§ Excerpted records
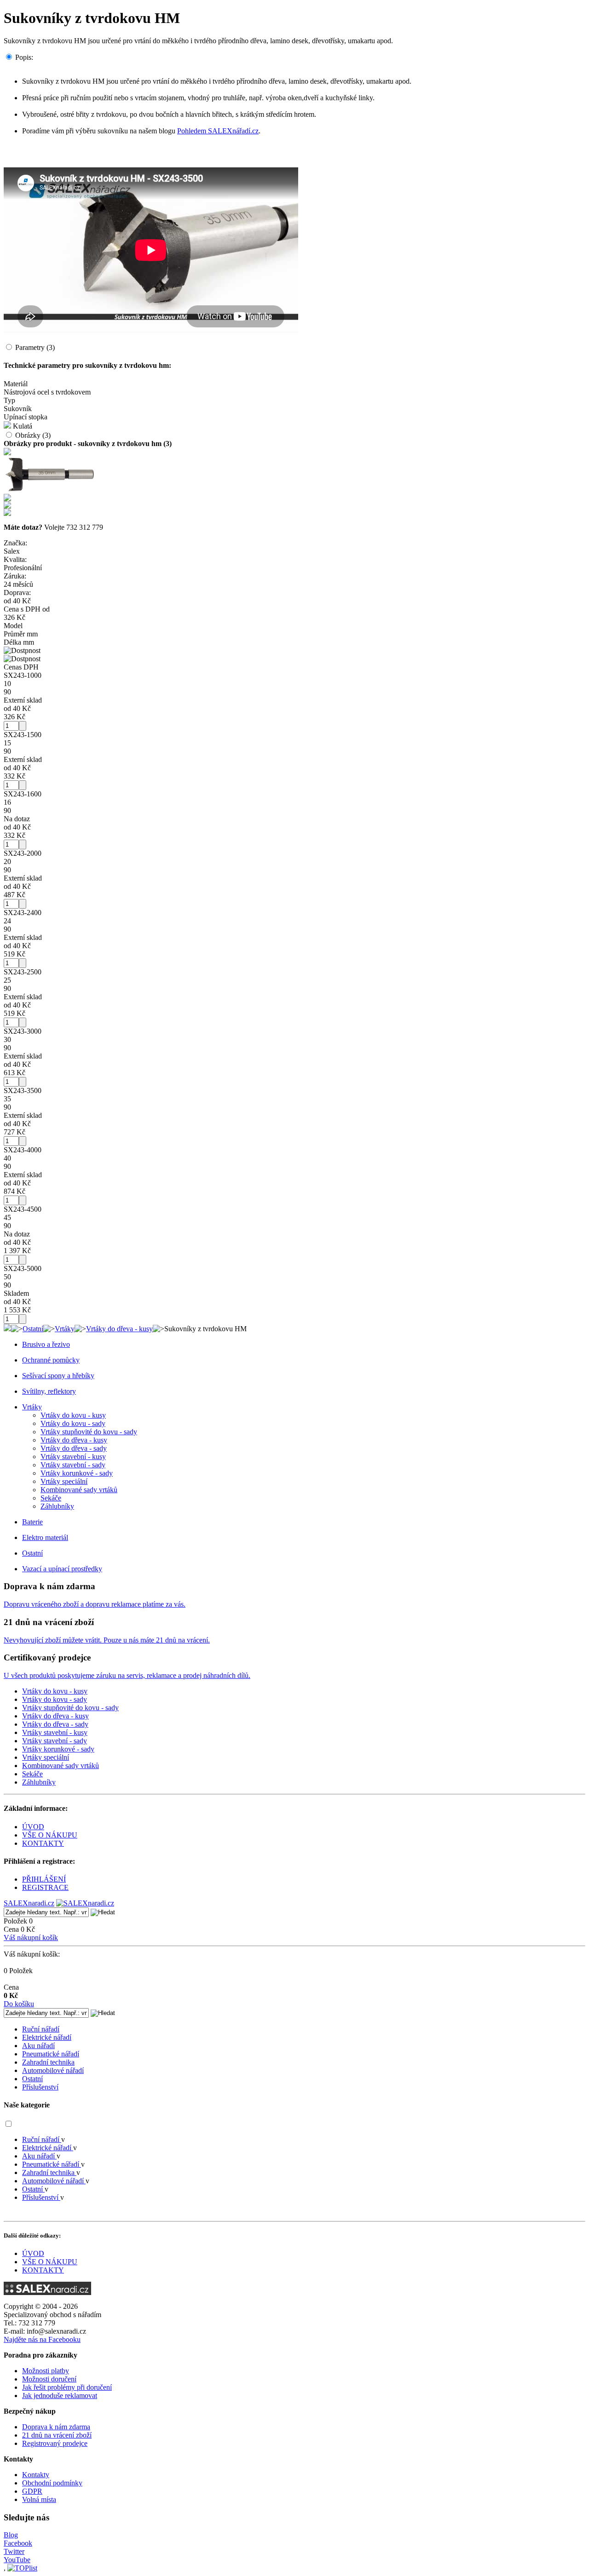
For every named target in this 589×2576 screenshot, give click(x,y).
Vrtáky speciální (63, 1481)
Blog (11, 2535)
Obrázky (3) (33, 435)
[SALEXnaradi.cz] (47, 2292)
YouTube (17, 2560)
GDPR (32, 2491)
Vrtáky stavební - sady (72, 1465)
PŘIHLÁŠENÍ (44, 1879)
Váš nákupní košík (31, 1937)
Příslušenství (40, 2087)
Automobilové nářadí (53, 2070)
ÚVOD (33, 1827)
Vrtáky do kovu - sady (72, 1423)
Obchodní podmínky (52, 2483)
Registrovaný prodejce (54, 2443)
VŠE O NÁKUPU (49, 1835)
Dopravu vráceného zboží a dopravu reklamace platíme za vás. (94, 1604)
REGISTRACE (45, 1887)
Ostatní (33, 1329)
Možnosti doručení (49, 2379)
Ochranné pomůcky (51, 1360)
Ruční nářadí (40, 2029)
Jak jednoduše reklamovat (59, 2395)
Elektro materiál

§ What you are asked to do
Would you filter the records and copy out each line containing "Vrtáky"?

§ Output of the exercise
Vrtáky speciální (63, 1481)
Vrtáky stavební - sady (72, 1465)
Vrtáky do kovu - sady (72, 1423)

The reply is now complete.